When the renter moves out, that cash is used to cover any damages or missed rent. And if the renter hasn’t caused any damage, the deposit is returned.
A security deposit alternative (as the name implies) is an alternative way for properties to protect themselves against damage. In most cases, they’re a type of surety bond between a renter, a property, and a third-party provider.
In this case:
- The principal is the renter
- The obligee is the property
- The surety is the third-party provider
Sound confusing? Let us explain.
In a typical lease-signing process, the renter gives their property manager a cash security deposit, often in the amount of one month’s rent. With a security deposit alternative, the renter pays a third-party provider (in this case, Jetty) a sum of money up-front—one that’s typically much lower than a standard deposit.
It’s important to note, here, that when the renter purchases a surety bond, they’re agreeing not to cause damage beyond standard wear and tear on their rental home, and they remain responsible for keeping it in good condition.
This means that if the renter does cause excessive damage, the property will contact them to collect the necessary funds for repairs. If the renter does not comply, the property can turn to the bond provider to cover the costs, up to the bond amount. Then, the provider assumes the responsibility of recovering that money from the renter.

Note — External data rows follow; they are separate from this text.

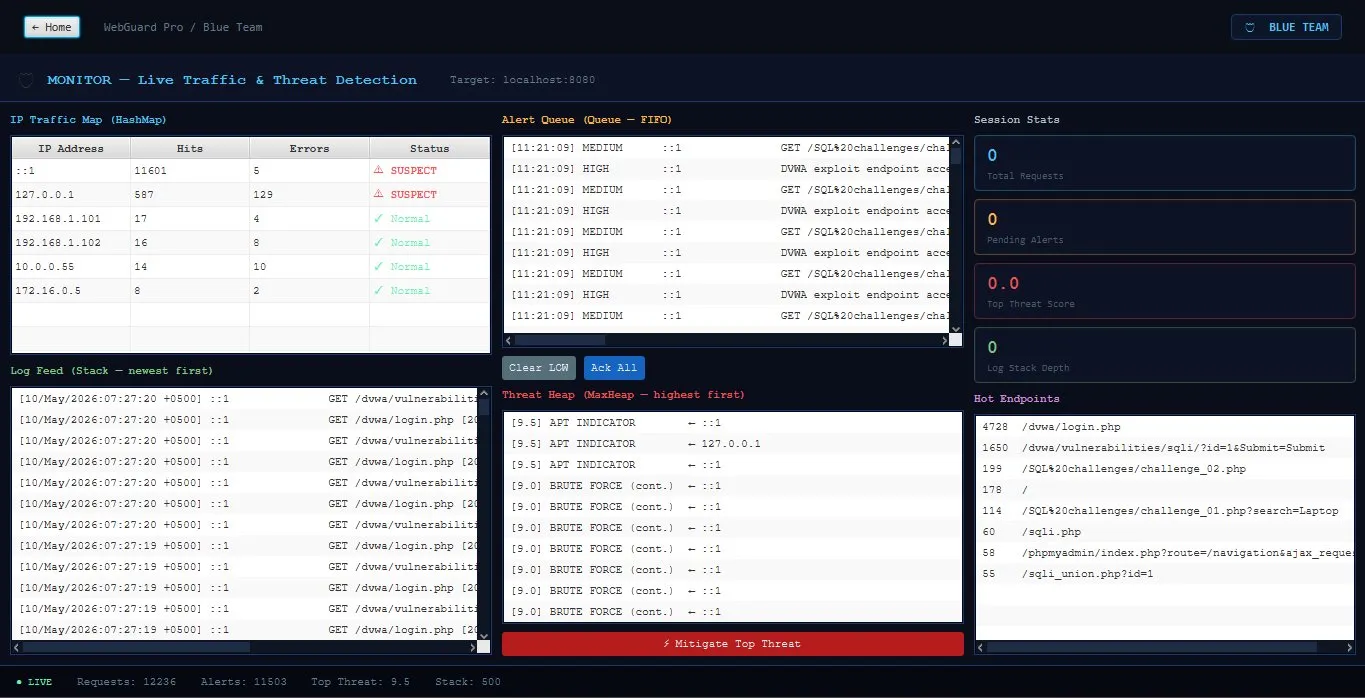Click the Alert Queue horizontal scrollbar
The height and width of the screenshot is (698, 1365).
point(726,341)
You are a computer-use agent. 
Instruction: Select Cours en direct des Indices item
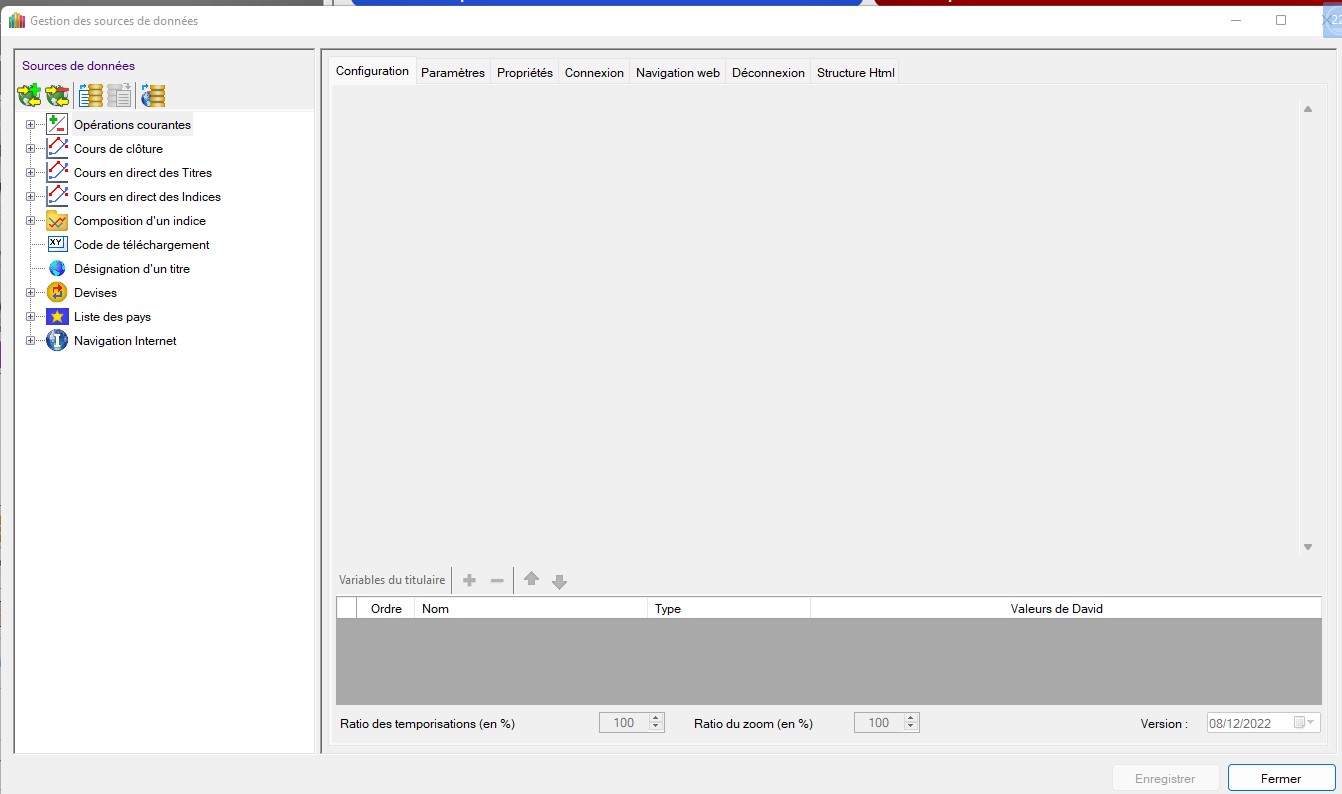[x=147, y=197]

This arrangement reduces the property’s risk of losing money because of damage or missed rent, as they can rely on the deposit alternative provider in the event that a renter fails to pay.
How does Jetty Deposit work?
Renters can purchase Jetty Deposit as an alternative to a standard deposit at Jetty Partner properties, for a fee of 17.5% of the deposit amount.
So, for example, if a unit typically requires a cash deposit of $1,000, the renter could opt to instead purchase that same amount of coverage from Jetty for $175, making it much more affordable to move in.
As with all surety bonds, however, the renter remains responsible for keeping their rental home in good condition, and for making all rent payments. In the event that a renter causes damage or skips rent and refuses to pay the property, the property can file a claim with Jetty. We’ll cover the property up to the bond amount, then contact the renter to collect those funds.
What are your responsibilities after purchasing Jetty Deposit?
After purchasing Jetty Deposit, a renter’s responsibilities are the same as what they’d be after paying a standard deposit: not damaging the rental home beyond normal wear and tear.
It’s also important to note that unlike a traditional deposit, Jetty is purchased with a non-refundable fee. This means that there aren’t any funds held in escrow, so the renter cannot use the amount they paid for Jetty to cover their last month’s rent.
What happens when a lease signed with Jetty Deposit ends?
If a renter renews their lease, they don’t need to renew Jetty Deposit. Coverage remains in effect as long as they live in the same unit.
If a renter is moving out, the property manager will inspect their unit. If everything is in order, that’s it! The renter can move out, and doesn’t need to wait for a deposit to be returned.
If the property manager discovers damage at move-out, they’ll contact the renter to cover the cost and send a bill detailing the issues. In the event that the renter fails to pay, they’ll be contacted by Jetty to recover the costs.